§ Preguntas:
**A.** Según el texto sobre la crianza, ¿qué podemos darles a los niños?
**B.** Reescribe el pasaje del texto sobre la crianza que empieza en las palabras "Recuerdo una vez" y termina tras "brillando de triunfo.", sustituyendo "árbol" por "muro".
**C.** Indica si cada afirmación concuerda con el texto sobre la crianza y cita las palabras que lo deciden: (i) La madre quería que su hijo trepara el árbol. (ii) El niño bajó con las rodillas sucias. (iii) La frase comentada es de Kahlil Gibran.

§ Fragmento:

--*--

A veces, como padres o cuidadores, nos esforzamos tanto por construir un refugio perfecto que olvidamos que el verdadero hogar de quienes amamos no tiene paredes. Esta hermosa frase de Kahlil Gibran nos invita a reflexionar sobre la diferencia entre proteger el cuerpo y permitir que el espíritu florezca. Podemos darles comida, techo y seguridad, pero el alma de un niño pertenece a un horizonte que aún no podemos ver, a un mañana que les pertenece solo a ellos.
En el día a día, es muy fácil caer en la trampa del control. Queremos evitar que tropiecen, que se mojen con la lluvia o que sientan el frío de la decepción. Sin embargo, al intentar crear una burbuja de cristal alrededor de ellos, corremos el riesgo de asfixiar esa chisacia vital que los impulsa a explorar. La verdadera labor no es evitarles todos los desafíos, sino prepararlos para que tengan la fuerza necesaria cuando decidan emprender su propio vuelo hacia ese mañana que tanto anhelan.
Recuerdo una vez que vi a una madre muy angustiada porque su pequeño quería trepar un árbol muy alto. Ella temía que se cayera y se hiciera un raspón. Estaba tan concentrada en la seguridad física de su hijo que no se dio cuenta de que, en ese momento, el niño estaba aprendiendo sobre su propia valentía y sobre la conexión con la naturaleza. Si ella lo hubiera bajado a la fuerza, habría protegido su piel, pero habría apagado un momento de descubrimiento espiritual. Al final, el niño bajó con las rodillas sucias pero con los ojos brillando de triunfo.

--*--

§ Datos registrados:
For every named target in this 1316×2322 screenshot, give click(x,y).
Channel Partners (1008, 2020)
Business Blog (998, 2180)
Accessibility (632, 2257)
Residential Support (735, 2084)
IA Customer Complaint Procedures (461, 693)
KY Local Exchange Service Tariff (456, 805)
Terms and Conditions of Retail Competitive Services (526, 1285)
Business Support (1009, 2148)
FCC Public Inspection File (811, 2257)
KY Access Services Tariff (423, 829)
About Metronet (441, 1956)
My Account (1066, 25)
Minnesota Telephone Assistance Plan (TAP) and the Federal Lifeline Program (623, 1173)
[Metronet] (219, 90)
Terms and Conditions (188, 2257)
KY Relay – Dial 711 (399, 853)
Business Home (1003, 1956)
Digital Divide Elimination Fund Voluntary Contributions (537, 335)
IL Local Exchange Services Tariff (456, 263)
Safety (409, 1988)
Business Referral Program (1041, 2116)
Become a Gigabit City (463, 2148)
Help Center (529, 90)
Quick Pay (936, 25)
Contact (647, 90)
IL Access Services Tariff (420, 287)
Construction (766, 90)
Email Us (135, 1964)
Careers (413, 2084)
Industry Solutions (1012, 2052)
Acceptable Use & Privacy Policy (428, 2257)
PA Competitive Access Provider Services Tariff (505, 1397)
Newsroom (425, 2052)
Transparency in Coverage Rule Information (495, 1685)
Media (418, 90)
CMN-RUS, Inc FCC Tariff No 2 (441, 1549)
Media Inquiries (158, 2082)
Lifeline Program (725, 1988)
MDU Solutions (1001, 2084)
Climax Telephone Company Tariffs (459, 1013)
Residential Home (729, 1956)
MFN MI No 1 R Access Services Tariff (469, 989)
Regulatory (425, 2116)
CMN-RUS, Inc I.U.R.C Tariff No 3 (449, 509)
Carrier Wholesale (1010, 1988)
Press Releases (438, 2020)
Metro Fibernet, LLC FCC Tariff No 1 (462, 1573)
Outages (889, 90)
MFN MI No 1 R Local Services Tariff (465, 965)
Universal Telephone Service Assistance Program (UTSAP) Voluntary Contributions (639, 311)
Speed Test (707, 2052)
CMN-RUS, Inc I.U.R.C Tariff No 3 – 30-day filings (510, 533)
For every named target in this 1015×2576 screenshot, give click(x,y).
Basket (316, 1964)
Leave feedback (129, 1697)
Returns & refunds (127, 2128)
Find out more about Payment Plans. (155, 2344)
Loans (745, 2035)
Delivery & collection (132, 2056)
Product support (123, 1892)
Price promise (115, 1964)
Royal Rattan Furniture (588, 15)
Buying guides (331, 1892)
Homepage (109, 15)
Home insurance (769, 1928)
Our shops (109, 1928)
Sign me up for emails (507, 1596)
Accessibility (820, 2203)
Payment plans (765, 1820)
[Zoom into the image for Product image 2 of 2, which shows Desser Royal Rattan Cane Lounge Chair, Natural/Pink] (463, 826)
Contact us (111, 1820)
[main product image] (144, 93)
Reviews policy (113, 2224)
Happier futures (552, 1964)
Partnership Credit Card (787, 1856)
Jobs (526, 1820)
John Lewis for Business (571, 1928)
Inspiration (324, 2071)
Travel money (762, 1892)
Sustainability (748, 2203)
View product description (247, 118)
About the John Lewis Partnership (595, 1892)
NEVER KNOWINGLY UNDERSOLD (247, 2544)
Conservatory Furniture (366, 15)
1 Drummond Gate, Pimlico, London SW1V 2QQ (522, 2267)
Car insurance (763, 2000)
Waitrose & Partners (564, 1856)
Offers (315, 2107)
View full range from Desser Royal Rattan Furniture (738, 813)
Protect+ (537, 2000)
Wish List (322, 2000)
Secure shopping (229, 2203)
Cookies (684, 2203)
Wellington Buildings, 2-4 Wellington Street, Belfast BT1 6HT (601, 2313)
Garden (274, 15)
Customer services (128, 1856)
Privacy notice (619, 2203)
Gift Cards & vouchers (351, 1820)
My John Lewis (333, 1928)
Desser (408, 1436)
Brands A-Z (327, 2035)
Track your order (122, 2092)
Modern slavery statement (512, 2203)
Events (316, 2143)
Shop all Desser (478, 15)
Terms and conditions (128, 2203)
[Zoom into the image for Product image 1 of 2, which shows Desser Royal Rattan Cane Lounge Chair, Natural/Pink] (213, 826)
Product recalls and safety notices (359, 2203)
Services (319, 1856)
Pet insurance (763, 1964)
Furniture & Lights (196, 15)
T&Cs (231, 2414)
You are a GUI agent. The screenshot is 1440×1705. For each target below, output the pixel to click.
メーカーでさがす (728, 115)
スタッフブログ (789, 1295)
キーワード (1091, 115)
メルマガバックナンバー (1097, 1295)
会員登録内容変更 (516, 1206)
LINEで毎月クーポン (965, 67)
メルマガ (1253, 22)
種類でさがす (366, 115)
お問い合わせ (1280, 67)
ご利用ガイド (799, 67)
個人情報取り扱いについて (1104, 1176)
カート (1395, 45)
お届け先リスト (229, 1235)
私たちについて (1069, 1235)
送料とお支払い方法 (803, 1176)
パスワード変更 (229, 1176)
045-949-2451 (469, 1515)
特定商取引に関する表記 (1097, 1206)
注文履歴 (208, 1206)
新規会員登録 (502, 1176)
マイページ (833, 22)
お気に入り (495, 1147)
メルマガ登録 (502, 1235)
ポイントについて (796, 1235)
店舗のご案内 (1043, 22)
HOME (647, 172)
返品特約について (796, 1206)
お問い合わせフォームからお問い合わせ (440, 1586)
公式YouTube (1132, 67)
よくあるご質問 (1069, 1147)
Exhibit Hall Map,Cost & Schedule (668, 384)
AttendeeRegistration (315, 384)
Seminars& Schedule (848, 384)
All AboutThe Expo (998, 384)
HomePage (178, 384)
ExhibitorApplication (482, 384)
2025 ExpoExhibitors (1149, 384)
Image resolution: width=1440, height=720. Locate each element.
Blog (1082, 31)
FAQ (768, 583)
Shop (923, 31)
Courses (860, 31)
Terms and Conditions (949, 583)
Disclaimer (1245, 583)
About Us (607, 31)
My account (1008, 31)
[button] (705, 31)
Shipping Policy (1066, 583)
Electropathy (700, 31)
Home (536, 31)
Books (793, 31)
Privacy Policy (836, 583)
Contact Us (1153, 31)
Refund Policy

--*--

§ Resultados en orden:
**A.** Comida, techo y seguridad.

**B.**
Recuerdo una vez que vi a una madre muy angustiada porque su pequeño quería trepar un muro muy alto. Ella temía que se cayera y se hiciera un raspón. Estaba tan concentrada en la seguridad física de su hijo que no se dio cuenta de que, en ese momento, el niño estaba aprendiendo sobre su propia valentía y sobre la conexión con la naturaleza. Si ella lo hubiera bajado a la fuerza, habría protegido su piel, pero habría apagado un momento de descubrimiento espiritual. Al final, el niño bajó con las rodillas sucias pero con los ojos brillando de triunfo.

**C.**
(i) No: "Ella temía que se cayera y se hiciera un raspón."
(ii) Sí: "el niño bajó con las rodillas sucias pero con los ojos brillando de triunfo."
(iii) Sí: "Esta hermosa frase de Kahlil Gibran"